Stopping or blocking a person's accessing cues is an extremely direct and powerful way of interrupting his ongoing strategy. Strategies may be interrupted and diverted by waving or moving your hands in front of someone's face and knocking away their eye position cues. Having a depressed client sit up straight, hold his head up high, take a full breath in the chest, throw his shoulders back, open his eyes wide and smile, is one of the most rapid and effective ways of drawing a depressive out of a negative state. The typical depressive posture probably does more to elicit and perpetuate the depressed state than any other element. The posture is generally slumped and hunched over, eyes and head oriented downward to produce full kinesthetic access — it's no wonder that he isn't able to see or talk himself out of his problems. As we pointed out earlier, there tends to be an inverse relationship between the internal and external focusing of the same representational system — the more you are talking to yourself in your head, the less you can hear what's going on around you, and so on. For the depressed, then, who spend most of their time focused on internal kinesthetics, tactile awareness, especially through physical exercise and sports, will be an extremely effective diversion. To interrupt someone who is depressed, have him do something, no matter how meaningless the activity may seem.

A therapist once told the authors about an emergency call she received from a person who was very depressed and contemplating suicide.

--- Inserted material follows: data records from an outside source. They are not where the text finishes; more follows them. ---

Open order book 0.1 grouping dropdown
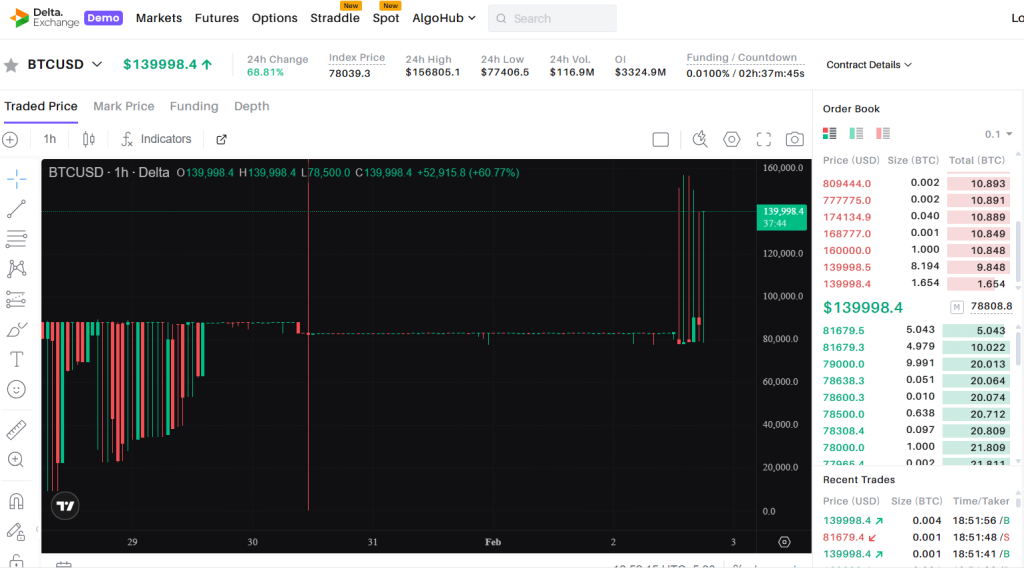Screen dimensions: 1024x568 click(x=998, y=134)
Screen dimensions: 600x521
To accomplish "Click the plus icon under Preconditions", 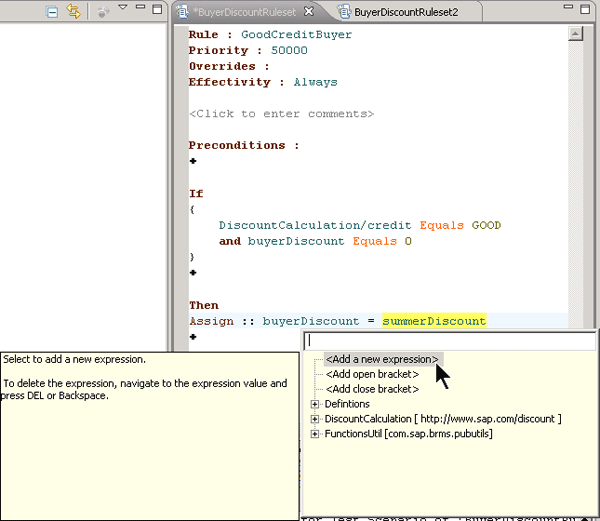I will click(193, 161).
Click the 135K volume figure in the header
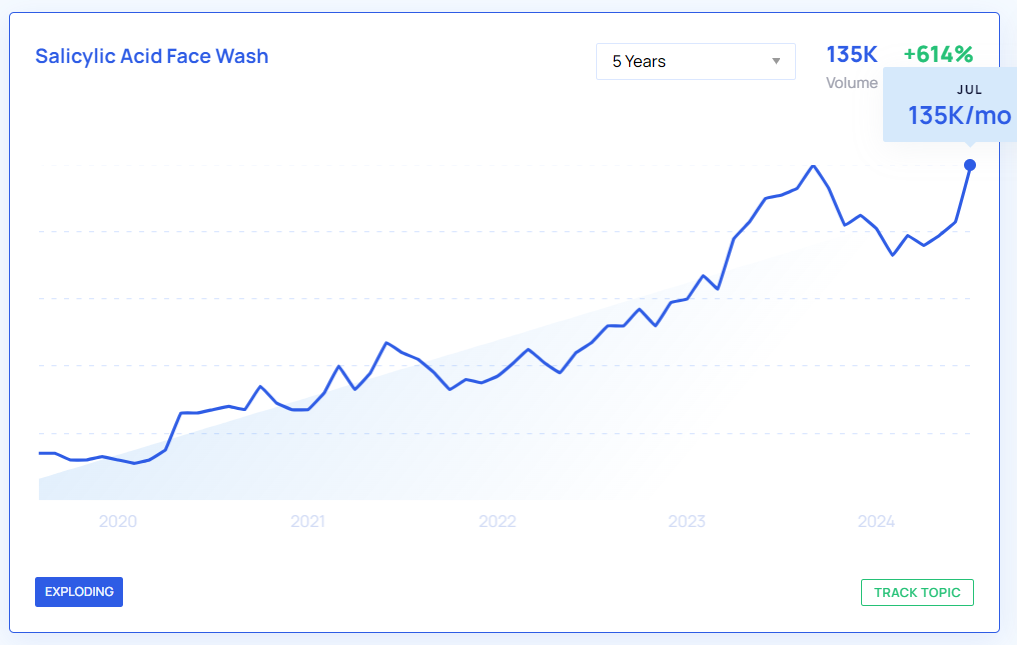This screenshot has height=645, width=1017. coord(852,55)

At the time of the call, however, the therapist was involved in a critical intervention with another client, one she could not abandon. Out of desperation, the therapist in a firm and congruent voice told the caller that she was to go out immediately, take a bicycle ride for at least 20 minutes and was to call the therapist again when she returned. The therapist's reasoning was that this would keep the person occupied so that she wouldn't harm herself, until the therapist had finished with the other client and could turn her full attention toward helping the caller. Much to the therapist's surprise, when the potential suicide called back, the crisis had passed. The bike ride, the caller said, had been just what she needed to break the depression. Prior to the ride she hadn't been out of her house for days because she'd been feeling bad. She said that she now realized how that had only contributed to her negative state. She still needed to work on a number of problems she faced, but the bike ride had averted a crisis.